§ **Data for processing**

"""

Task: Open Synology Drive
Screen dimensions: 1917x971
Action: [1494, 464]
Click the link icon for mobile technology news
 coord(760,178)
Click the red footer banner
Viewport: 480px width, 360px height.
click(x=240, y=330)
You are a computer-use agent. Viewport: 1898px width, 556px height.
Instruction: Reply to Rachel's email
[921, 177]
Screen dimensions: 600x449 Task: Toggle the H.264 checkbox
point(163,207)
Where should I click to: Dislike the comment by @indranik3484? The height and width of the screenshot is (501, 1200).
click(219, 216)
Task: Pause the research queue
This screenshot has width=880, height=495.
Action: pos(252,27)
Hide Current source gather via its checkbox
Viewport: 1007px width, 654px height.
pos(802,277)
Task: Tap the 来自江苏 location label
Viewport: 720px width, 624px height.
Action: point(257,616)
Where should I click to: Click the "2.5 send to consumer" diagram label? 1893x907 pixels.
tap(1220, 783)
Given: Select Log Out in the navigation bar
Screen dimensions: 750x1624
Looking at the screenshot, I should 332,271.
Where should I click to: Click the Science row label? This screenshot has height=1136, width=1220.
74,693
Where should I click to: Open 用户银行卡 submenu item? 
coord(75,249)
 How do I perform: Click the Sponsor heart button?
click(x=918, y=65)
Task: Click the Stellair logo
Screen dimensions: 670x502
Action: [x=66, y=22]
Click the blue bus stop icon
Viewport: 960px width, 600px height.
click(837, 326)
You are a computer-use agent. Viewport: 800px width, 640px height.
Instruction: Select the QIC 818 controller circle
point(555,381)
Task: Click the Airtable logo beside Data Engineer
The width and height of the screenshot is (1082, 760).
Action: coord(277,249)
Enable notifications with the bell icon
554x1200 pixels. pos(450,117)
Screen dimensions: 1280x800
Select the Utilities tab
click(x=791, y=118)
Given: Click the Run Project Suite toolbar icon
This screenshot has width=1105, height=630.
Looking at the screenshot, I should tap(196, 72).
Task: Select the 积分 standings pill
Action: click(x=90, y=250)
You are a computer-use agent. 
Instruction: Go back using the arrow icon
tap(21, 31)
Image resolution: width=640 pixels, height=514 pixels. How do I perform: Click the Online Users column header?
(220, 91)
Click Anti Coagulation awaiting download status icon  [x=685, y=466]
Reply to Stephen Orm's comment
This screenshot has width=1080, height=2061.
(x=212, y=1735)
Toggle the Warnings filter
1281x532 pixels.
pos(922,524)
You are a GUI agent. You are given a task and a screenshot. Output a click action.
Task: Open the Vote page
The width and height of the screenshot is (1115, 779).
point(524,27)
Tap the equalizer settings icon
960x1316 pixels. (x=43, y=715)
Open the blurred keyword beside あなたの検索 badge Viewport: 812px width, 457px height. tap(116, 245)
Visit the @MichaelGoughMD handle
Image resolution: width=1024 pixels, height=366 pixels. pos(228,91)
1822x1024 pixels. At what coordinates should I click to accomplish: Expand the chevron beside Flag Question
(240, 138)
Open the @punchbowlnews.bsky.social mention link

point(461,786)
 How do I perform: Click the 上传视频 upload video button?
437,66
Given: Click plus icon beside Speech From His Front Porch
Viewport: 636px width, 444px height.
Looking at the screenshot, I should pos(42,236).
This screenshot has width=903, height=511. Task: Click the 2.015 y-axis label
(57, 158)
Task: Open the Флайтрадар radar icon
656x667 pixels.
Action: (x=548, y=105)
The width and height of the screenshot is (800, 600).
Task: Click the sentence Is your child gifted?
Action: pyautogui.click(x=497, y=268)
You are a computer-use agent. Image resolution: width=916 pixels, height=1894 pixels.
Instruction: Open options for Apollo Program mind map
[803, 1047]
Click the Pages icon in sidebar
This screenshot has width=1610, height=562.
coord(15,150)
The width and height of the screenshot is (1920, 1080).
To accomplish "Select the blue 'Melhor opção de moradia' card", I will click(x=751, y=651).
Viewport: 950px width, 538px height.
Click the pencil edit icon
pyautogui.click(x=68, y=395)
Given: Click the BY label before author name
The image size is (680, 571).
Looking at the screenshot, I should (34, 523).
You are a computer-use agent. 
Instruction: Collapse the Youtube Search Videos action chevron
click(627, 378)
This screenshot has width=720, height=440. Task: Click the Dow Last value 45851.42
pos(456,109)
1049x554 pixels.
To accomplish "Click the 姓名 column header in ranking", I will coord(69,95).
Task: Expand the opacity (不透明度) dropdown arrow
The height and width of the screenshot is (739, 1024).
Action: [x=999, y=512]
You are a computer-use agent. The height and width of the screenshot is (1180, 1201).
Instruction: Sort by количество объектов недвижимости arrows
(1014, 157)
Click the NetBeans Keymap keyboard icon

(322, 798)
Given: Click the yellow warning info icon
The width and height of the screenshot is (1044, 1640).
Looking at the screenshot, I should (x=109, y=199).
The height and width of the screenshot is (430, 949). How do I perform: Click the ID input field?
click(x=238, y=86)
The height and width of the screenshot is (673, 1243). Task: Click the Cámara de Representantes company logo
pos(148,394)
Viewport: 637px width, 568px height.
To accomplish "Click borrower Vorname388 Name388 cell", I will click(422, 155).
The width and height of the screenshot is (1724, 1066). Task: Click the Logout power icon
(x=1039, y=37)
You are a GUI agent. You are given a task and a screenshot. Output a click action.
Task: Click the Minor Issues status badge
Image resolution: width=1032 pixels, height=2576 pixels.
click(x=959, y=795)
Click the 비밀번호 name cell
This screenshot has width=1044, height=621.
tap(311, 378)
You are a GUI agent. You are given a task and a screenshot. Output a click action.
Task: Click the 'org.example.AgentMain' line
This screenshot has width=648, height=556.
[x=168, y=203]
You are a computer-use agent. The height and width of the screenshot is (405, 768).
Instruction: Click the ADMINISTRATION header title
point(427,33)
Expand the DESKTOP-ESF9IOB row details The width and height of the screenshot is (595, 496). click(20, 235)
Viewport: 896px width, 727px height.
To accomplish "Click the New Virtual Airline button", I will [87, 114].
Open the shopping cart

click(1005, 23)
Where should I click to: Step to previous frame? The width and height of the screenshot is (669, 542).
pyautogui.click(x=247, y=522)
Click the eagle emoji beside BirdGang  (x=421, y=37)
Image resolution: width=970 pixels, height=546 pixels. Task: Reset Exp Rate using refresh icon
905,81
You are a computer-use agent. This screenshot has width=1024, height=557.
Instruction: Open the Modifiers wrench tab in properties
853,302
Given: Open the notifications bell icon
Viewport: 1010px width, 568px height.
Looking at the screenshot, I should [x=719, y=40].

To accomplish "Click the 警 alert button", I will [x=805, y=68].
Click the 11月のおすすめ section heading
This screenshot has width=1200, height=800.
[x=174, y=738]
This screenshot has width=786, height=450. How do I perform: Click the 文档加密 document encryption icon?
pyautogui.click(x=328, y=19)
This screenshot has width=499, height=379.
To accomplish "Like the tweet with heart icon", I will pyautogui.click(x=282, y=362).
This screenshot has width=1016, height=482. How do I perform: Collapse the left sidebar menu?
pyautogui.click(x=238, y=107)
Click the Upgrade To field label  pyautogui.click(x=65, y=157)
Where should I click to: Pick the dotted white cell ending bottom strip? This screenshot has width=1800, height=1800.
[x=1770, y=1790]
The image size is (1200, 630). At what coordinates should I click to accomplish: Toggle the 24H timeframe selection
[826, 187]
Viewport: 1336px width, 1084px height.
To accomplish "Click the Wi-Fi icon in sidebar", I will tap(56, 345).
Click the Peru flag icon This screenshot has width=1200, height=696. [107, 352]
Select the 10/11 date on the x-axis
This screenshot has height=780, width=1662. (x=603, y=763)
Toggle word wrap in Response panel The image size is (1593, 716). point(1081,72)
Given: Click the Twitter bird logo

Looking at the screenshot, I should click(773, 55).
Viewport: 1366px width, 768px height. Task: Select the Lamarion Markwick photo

"""

§ **Exercise goal**
In the entries above, tally the lines that hold the string "badge" and give only the count.

§ **Output of the task**
2